Bias Incident

This month we  have five Sunday’s in September, so I am starting my month with a fiction book, and this week it is Bias Incident by Ari H. Mendelson.

The hero of our story is Jeff Jackson, who was homeschooled growing up and is now entering adulthood on the college campus of Tinsley College. And he’s excited, he’s off to live his life and join adulthood at a small private college, and all the brochures promise him academic freedom to study what he wants and he’s pretty sure he’s going to be seeking a classically liberal education…meaning studying kind of like the founding fathers did, ancient history, foundational philosophies, languages.

Only, like many colleges today, Tinsley is more interested in the liberal portion of the classically liberal education, and leans more towards requiring classes that end in “studies”…like Womyn’s Studies, Peace Studies, Pornographic Cinema Studies….

He opted to take a class entitled Anthrogynology….which is what used to be anthropology, and was renamed to be more inclusive. Note from the author: no class has been renamed this YET, it was kind of a tongue in cheek dig at how ridiculous modern campuses are becoming at their search for inclusivity, especially when their actions show they are anything BUT inclusive.

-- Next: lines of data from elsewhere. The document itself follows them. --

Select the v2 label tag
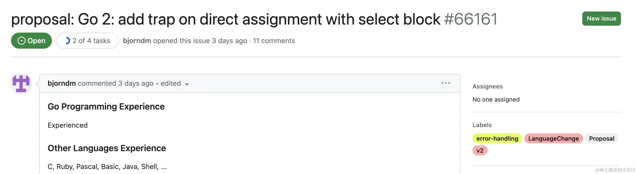This screenshot has width=637, height=174. click(480, 150)
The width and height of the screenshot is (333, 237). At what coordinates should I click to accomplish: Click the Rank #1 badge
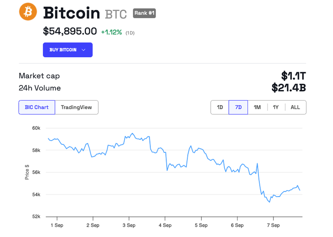145,13
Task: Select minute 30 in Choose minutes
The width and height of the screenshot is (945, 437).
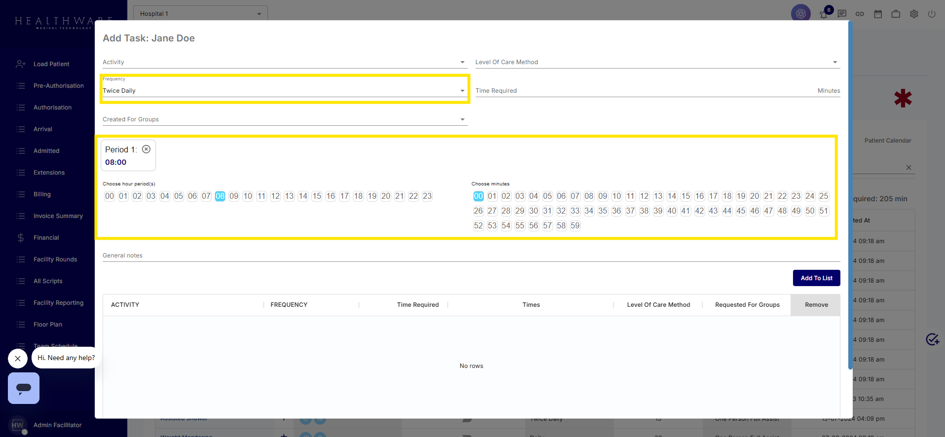Action: pos(533,211)
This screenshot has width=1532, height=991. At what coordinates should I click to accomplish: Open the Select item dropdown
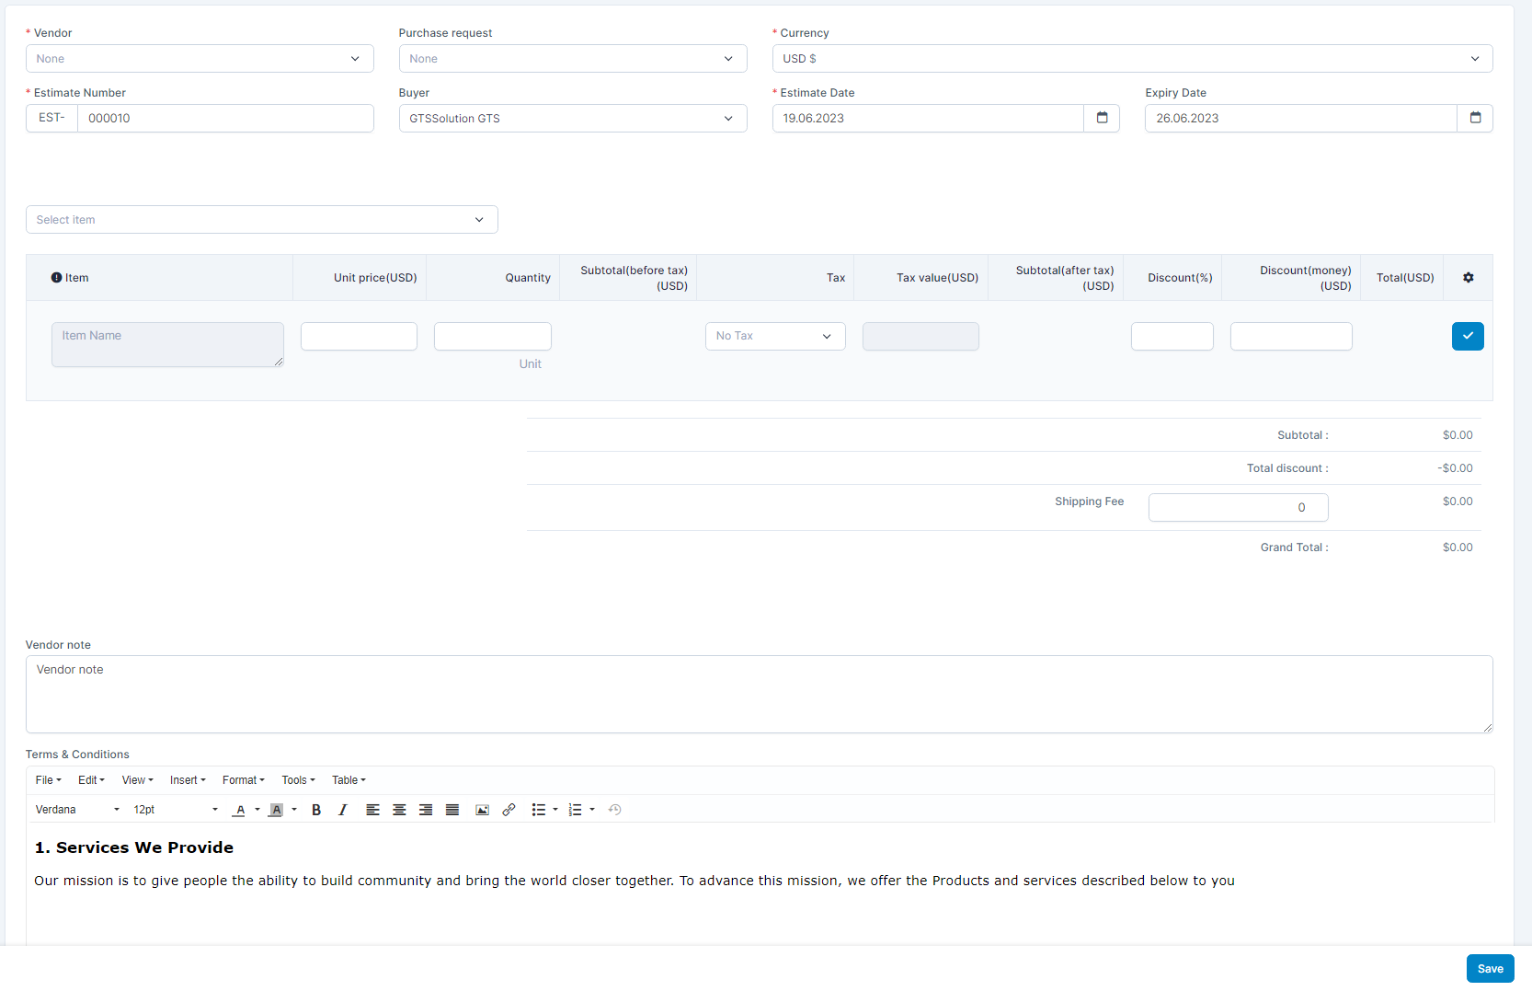(x=261, y=220)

Which Jeff quickly comes to realize, when during his dorm orientation he asks a simple question and is rudely shut down by the dorm leader. His next challenge happens when he goes to his anthrogynology class, and expecting a reasonable debate regarding the curriculum is again shut down, this time by the professor of the class. Who on grading Jeff’s first essay, immediately denigrates Jeff as advocating to “pray the gay away” which is nowhere in the essay…I know because Mendelson includes the essay that sparked all of Jeff’s problems as an addendum to the book.

Jeff is rightfully enraged about the F on his essay and how this might effect his overall grade and while going out with a friend, sees his classmate, and teacher’s pet, the self described pomosexual Carl Fitzgerald, writing on his car with soap. Now, Jeff knows damn well that Carl was writing Breeder on his car, which as the trans-issues have taken over the news, we all know Breeder is very much a pejorative against “heternormativity.” Unfortunately for Jeff, he interrupted Carl before Carl could get the whole word written out. So when Jeff files a Bias Incident against Carl, the school decides this was NOT a hate crime, because Carl could have been writing any word that began with B R E.

In the interim, Jeff, who had one successful date with a  girl he was interested in, gets shut down by the girl because Carl had a friend of his pretend to be Jeff’s high school girlfriend who Jeff beat up. Jeff…who was, if you’ll recall, homeschooled…tells the girl that he didn’t have a high school girlfriend because…Homeschooled. And Carl beat him to that by saying he would claim exactly that. So Jeff’s depressed about the girl, confused about his F in class, and pissed that the school does not, apparently, take Bias Incidents seriously when you are a white, straight man. Unless the white straight man is the instigator. We’re going to come back to that.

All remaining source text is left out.